Written by Cherish Chen, we’re thrown into Satomi Sone’s life, where we see that it is already tumultuous and seems like it’s only going downhill from there. We are introduced to other elements of her life where she’s not just a matter-absorbing criminal/superhero. She’s also a fiance and a middle school teacher that is great at providing a contrast to the bright glowing red of her other persona. The Radiant Universe has been great at providing a balance that even in the moments without powers or super suits, the stuff going on in the pages still really matters and has gravity. Chen does a great job at making us really feel the weight of that gravity and the complications in Satomi’s life.

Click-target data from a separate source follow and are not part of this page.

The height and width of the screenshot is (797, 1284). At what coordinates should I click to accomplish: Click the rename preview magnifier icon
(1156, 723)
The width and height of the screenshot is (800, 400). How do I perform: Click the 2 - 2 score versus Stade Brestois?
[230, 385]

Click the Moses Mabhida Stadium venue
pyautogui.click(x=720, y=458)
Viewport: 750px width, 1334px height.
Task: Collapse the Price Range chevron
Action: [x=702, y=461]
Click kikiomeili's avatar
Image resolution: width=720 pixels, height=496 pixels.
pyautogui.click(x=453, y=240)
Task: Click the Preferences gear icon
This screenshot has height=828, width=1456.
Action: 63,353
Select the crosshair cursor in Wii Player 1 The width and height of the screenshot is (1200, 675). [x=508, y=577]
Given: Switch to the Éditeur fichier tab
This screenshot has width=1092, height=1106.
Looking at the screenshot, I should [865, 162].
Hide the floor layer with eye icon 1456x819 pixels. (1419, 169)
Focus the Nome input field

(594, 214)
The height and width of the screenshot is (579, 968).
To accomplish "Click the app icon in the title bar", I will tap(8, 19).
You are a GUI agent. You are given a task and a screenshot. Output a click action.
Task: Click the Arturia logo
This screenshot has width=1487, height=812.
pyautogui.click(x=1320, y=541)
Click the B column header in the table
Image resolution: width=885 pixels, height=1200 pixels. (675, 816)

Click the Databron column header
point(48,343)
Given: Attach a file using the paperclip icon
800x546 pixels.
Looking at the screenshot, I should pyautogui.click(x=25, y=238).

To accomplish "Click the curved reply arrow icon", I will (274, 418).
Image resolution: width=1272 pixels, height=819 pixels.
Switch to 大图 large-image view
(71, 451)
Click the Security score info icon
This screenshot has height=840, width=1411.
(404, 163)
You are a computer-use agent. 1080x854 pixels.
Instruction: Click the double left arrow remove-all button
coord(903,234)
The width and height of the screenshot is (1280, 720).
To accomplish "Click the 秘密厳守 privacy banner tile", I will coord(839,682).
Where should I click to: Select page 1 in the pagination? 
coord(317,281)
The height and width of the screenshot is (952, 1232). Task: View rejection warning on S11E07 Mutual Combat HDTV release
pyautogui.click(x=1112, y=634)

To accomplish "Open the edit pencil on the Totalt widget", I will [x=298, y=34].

The artwork in this book is on par with what we previously saw in the Radiant Universe but brings just enough difference to give the book its own sense of style. The art by David Lafuente is a little different from what we’ve gotten in the Radiant Black series with his more exaggerated style. We get more of a cartoonish look with the less real-world anatomy and more expressive facial expressions we usually see in anime or manga. The art style was an interesting choice for a mature comic with a fairly serious feel. There were also some moments in the book where I was immediately drawn to some odd proportions that took me out of the story for a moment. This is far from Lafuente’s first professional book, and I’ve seen his work before in other books like Spider-Man or The Flash, and similar instances don’t come to mind.
The coloring for the book is done by Miguel Muerto, and I feel this is where the book really shines. Muerto is the MVP for issue #1 in my eyes. The colors were vibrant and perfect for each scene. Muerto was able to balance the vibrant colors with some great shading that provided a contrast in emotion in other scenes. Muerto makes the color red an almost tangible element to Satomi’s life, and I feel like the red shading or outlining will become synonymous with Satomi’s other persona.
The Radiant Universe spins off in an exciting direction with Radiant Red that shares some of the strong Power Rangers or Ultraman themes that we saw in Radiant Black. The tying of the different colors to different personalities also makes me think of the different Lantern Corps in the Green Lantern series. Aside from what I consider minor issues in the first installment of the Radiant Red series, I look forward to seeing more from this team and what they have in store for Satomi.